Politicians are now calling for more financial support from the government to help businesses in the city survive.

Brighton Kemptown Labour MP Lloyd Russell-Moyle warned that “the worst of the economic crisis is yet to come and it is going to have a huge effect on our high streets”.

He urged the government to give councils the power and funding to support stores and “incentivise businesses to remain on the high street”.

Brighton Pavilion Green MP Caroline Lucas highlighted the importance of shops in Brighton.

She said: “It is devastating to see our high streets being hollowed out by the impact of Covid and the move to more online shopping.

“Shops are important not only because of the jobs involved, but because they bring people together and create a sense of community in our towns and cities.

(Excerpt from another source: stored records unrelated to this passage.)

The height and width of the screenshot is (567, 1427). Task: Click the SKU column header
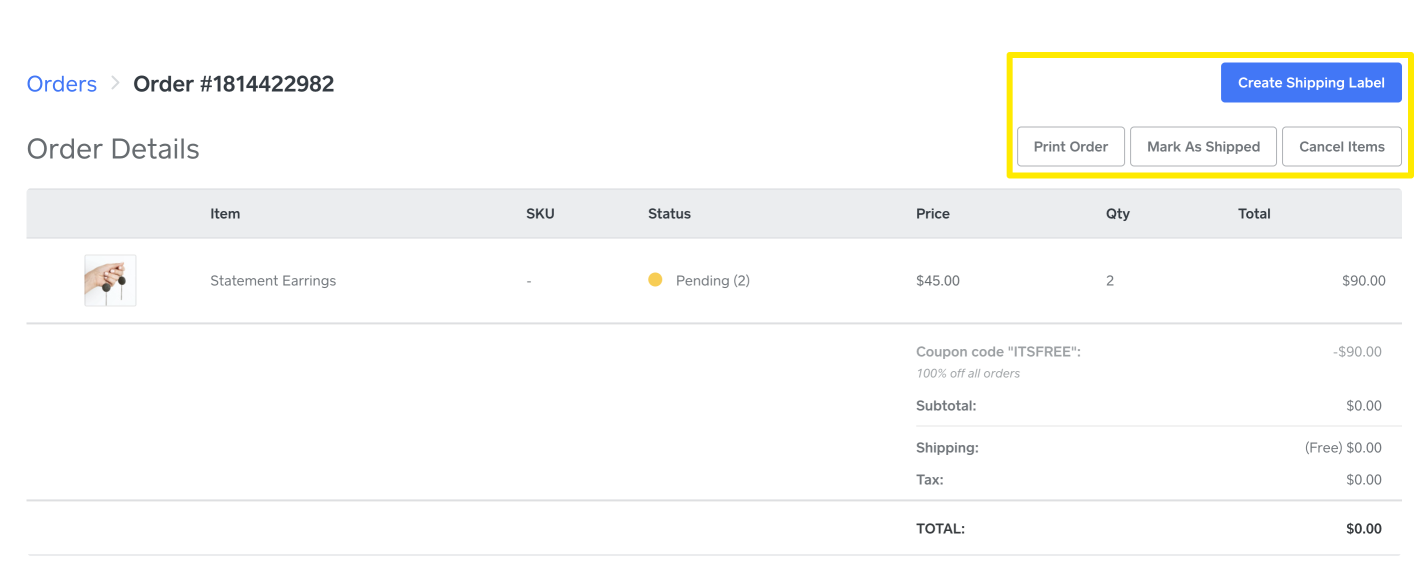540,214
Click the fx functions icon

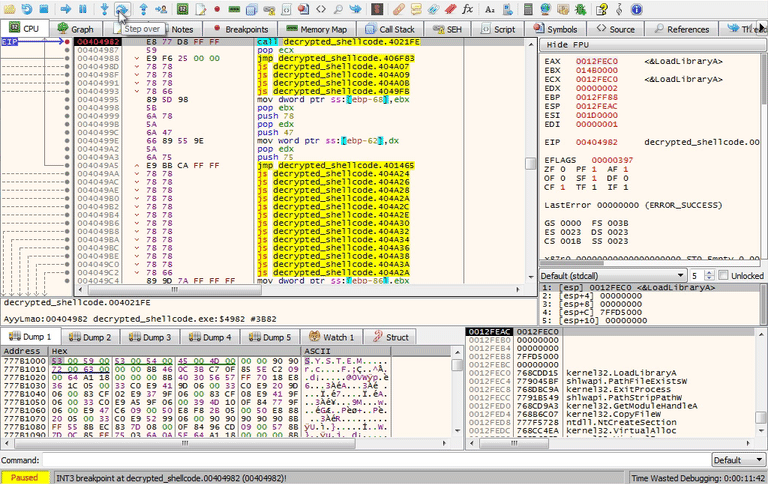[x=467, y=8]
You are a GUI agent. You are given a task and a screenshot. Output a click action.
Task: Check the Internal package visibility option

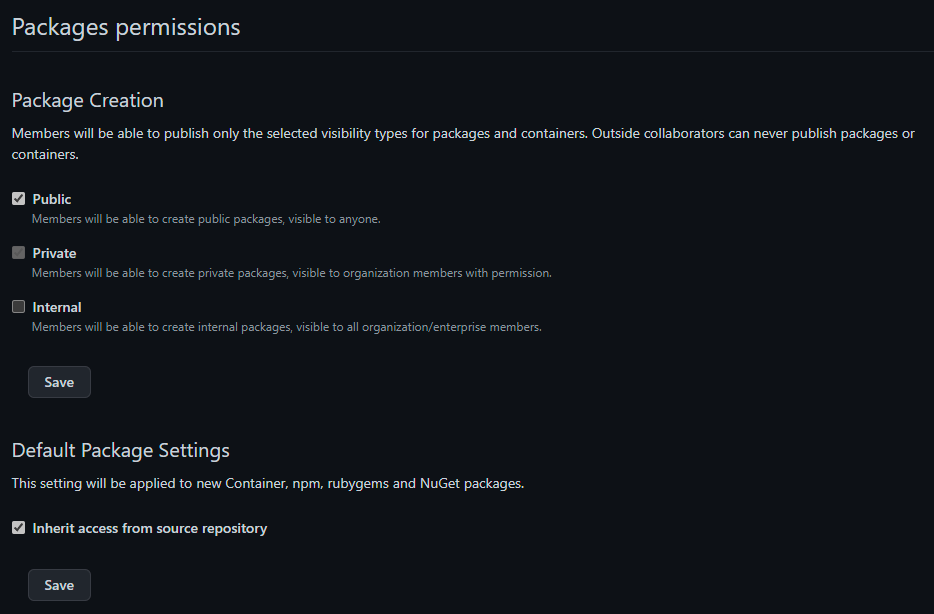click(18, 306)
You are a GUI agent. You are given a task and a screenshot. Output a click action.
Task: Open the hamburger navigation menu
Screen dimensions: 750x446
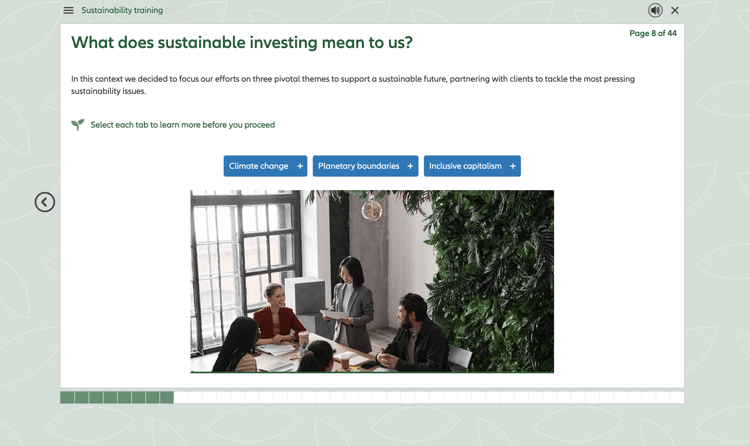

“Brighton needs them, whether they are the amazing small independent shops in places like North Laine or the larger anchor stores which are all part of a retail eco-system.

“This is such an important time of year for them, and they need a lot of love and support right now.”

She said an “incredibly difficult year” for retail had been made worse by poor government messaging on Covid restrictions, and a lack of support for small business owners.

She called for this to change.

Ms Lucas said: “The government should start by extending the business rate relief, where appropriate, beyond the end of March, extending the cut in VAT on tourism, and finding ways for a moratorium on commercial rents to continue while offering landlords more support where necessary. This would also help level the playing field with online retailers.”

She also urged the government to provide Brighton and Hove City Council with the money necessary to invest in the city centre.

Ms Lucas said: “Local authorities like Brighton and Hove City Council want to invest in high streets and city centres, but they cannot do that when their funding is stripped to the bone by central government.

“They need proper funding and it needs to be long-term so they can help ensure that our city centres survive and thrive.”